_The exercise_
Copy the listing from the line containing "[combobox] (400, 200)" through the end of the listing, and change "Calcetines" to "Medias" while keeping everything else the same.

━━━ Input rows ━━━

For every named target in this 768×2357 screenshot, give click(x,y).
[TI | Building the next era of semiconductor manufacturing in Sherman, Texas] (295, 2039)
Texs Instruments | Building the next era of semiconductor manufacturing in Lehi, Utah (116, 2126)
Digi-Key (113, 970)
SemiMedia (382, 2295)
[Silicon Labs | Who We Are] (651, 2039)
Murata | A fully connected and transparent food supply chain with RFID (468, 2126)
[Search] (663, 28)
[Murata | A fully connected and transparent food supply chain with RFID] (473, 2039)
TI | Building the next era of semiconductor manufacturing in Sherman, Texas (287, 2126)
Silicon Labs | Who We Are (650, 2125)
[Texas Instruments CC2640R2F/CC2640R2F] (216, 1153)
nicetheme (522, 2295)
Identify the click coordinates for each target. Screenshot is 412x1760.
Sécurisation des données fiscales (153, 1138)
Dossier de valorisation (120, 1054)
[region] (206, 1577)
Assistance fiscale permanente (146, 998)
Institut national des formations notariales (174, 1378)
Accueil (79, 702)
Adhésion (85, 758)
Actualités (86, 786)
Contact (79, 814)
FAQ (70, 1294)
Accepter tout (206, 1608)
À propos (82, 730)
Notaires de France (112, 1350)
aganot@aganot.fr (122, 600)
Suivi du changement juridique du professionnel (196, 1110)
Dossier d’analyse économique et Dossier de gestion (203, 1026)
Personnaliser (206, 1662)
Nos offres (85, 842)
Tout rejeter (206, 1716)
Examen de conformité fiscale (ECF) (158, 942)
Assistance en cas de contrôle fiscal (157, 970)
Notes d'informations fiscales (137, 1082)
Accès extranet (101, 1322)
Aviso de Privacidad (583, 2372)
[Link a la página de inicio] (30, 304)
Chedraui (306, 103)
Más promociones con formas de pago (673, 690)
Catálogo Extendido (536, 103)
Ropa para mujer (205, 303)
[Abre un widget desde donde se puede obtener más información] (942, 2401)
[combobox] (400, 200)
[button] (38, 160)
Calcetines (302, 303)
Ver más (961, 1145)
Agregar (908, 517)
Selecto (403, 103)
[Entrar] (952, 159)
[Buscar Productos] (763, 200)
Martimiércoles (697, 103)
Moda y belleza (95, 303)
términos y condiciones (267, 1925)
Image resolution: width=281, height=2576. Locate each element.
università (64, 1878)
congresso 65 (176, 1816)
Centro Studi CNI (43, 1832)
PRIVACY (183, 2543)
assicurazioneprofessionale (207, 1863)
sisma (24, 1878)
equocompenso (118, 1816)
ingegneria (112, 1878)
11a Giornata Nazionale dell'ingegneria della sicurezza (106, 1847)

━━━

_Solution to this problem_
[combobox] (400, 200)
[button] (38, 160)
Medias (302, 303)
Ver más (961, 1145)
Agregar (908, 517)
Selecto (403, 103)
[Entrar] (952, 159)
[Buscar Productos] (763, 200)
Martimiércoles (697, 103)
Moda y belleza (95, 303)
términos y condiciones (267, 1925)
Image resolution: width=281, height=2576. Locate each element.
università (64, 1878)
congresso 65 (176, 1816)
Centro Studi CNI (43, 1832)
PRIVACY (183, 2543)
assicurazioneprofessionale (207, 1863)
sisma (24, 1878)
equocompenso (118, 1816)
ingegneria (112, 1878)
11a Giornata Nazionale dell'ingegneria della sicurezza (106, 1847)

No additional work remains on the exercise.